Saturday, August 18, 2012

18/8/2012: Tax Progressivity in Sweden 1968-2009


Very interesting research on tax progressivity using Swedish data:

Bengtsson, Niklas, Holmlund, Bertil and Waldenström, Daniel paper "Lifetime Versus Annual Tax Progressivity: Sweden, 1968-2009" (June 29, 2012, CESifo Working Paper Series No. 3856: http://ssrn.com/abstract=2098702) looked at the evolution of tax progressivity in Sweden from both annual and lifetime perspectives.

Per authors, "a fundamental problem with conventional assessments of tax burdens is that they typically rely on annual cross-sectional outcomes. Incomes vary over the life cycle, with young people often being low-income earners regardless of whether they will be high-paid surgeons or low- paid clerks in the future. Old-age pensioners typically do not pay payroll taxes, even though they may well earn more than younger individuals in the labor force. Capital gains are typically observable and taxed when they are realized rather than when they accrue, and such one- shot realizations may not accurately depict the lifetime income status or lifetime tax burden. Accounting for lifetime variations in both income and the ability to pay taxes is important for making a balanced assessment of the trade-off between the equity and efficiency of the tax system."

The paper looks at the implications of studying tax progressivity in an annual versus a lifetime perspective by exploiting a "rich data source with register information on the taxes paid and benefits received by a large and nationally representative sample of individuals".

The authors use a panel covering a 42-year period "to compute measures of “life- time tax progressivity”, relating information about actual lifetime tax payments and actual lifetime incomes for various parts of the distribution of lifetime incomes… The richness and size of our data – a sample size of approximately 200,000 individuals per year – allow us to compare narrow in- come segments at the top of the income distribution, such as percentiles and tenths of percentiles. Such focus is of particular relevance when pinpointing the differing impacts of labor and capital taxation."

Another major contribution of the study is "providing a comprehensive assessment of how the redistributive properties of the Swedish tax system have evolved in recent decades. The Swedish tax system has undergone major changes over the past 40 years. The overall tax burden has increased, and government tax revenues have gradually become more dependent on social security contributions and value-added taxes. Some specific reforms are particularly noteworthy. In 1971, the traditional system with joint taxation of married couples was replaced by a system in which each spouse pays taxes on his or her own income. The tax reform of 1991, called the “tax reform of the century” for its groundbreaking impact, involved substantial cuts in marginal income taxes along with the introduction of a dual income tax system in which earned income and capital income are taxed at different rates. More recent reforms include the abolition of the wealth tax as well as the introduction of a system with earned income tax credits."

Core results are:

First, the study finds that "lifetime tax progressivity is lower than tax progressivity in almost any single year. This finding is primarily due to the considerable within-life redistribution, where, e.g., the amounts received as student or old- age support almost offset the taxes as income earner."
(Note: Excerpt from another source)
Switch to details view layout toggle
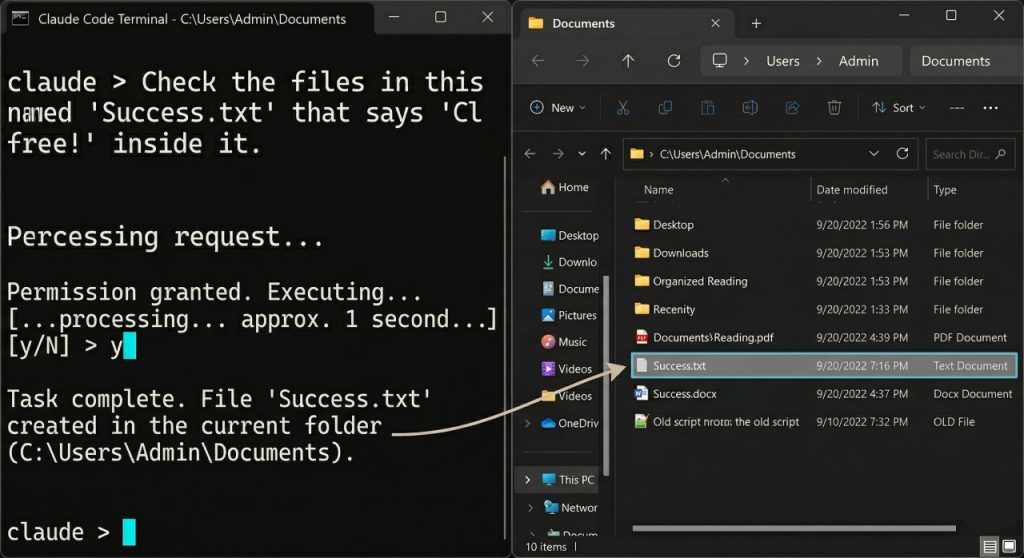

Second, the authors "show that the discrepancy between annual and lifetime tax progressivity reflects the transitory nature of low-income status rather than the transitory nature of high income. Many of the individuals earning low or zero market income thus do not permanently belong to the bottom of the income distribution; they can be workers who are temporarily outside the labor market, unemployed, in educational programs or on sick leave. These individuals appear to be greatly “favored” by the tax-cum-benefit system when using annual data as opposed to lifetime estimates. By contrast, transitory high-income shocks, such as those caused by large realized capital gains, fall mainly on those who have already high permanent incomes. At the top of the income distribution, annual progressivity estimates therefore correlate highly with lifetime tax burdens."

Third, the authors "document the evolution of Swedish tax progressivity and find that it has followed an inverted U-shape over the past four decades, increasing sharply in the 1970s and dropping in the 1990s and 2000s. …When only actual taxes are considered, the primary source of the variation in progressivity appears to be changes in the tax system, in particular the tax reforms of 1971 and 1991, rather than trends in the distribution of market incomes. The dramatic rise in unemployment – and thus associated transfers – during the economic crisis of the 1990s increased the degree of tax-and-transfer progressively."
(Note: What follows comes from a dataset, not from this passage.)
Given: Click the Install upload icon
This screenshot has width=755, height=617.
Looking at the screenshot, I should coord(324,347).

Moreover, "comparing Sweden’s experience with progressivity with that of Great Britain and the U.S., taxes in Sweden appear less progressive, primarily due to the high levels of income and payroll taxes paid by low-income earners."

Lastly, the study "decomposition of tax bases, in which we include not only different income taxes but also pay- roll, wealth and consumption taxes, reveals drastic restructuring over the study period. In particular, payroll taxes have become increasingly important, whereas capital taxation (including taxes on capital income, real estate, and wealth) has diminished substantially."